═══ Material shown ═══

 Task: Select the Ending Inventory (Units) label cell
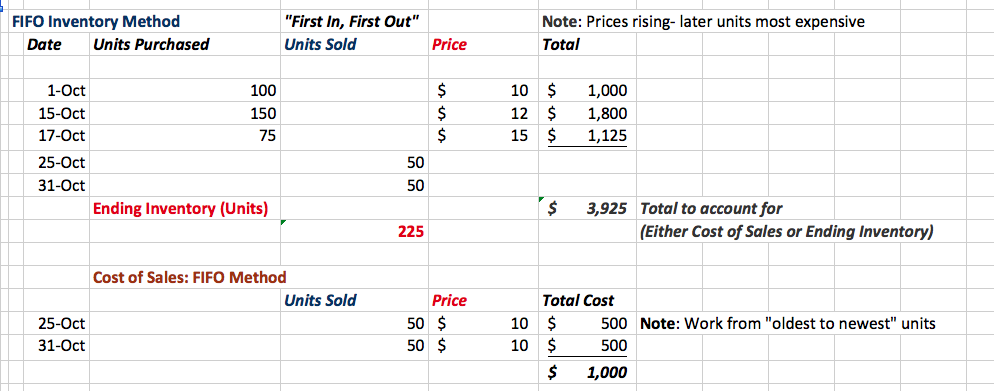pos(180,208)
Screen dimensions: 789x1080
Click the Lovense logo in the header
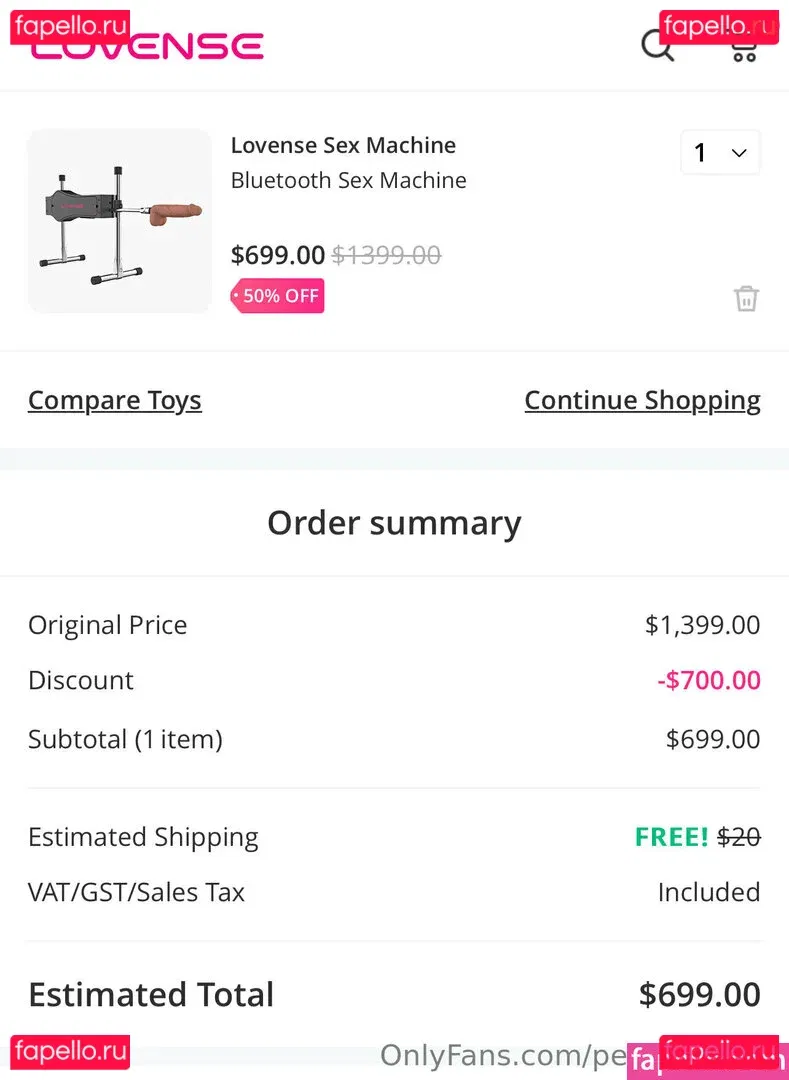(x=147, y=47)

═══

→ What you are asked to do
Copy every line of the listing above exactly. Leave each picture out.

→ Solved problem
 Task: Select the Ending Inventory (Units) label cell
pos(180,208)
Screen dimensions: 789x1080
Click the Lovense logo in the header
(x=147, y=47)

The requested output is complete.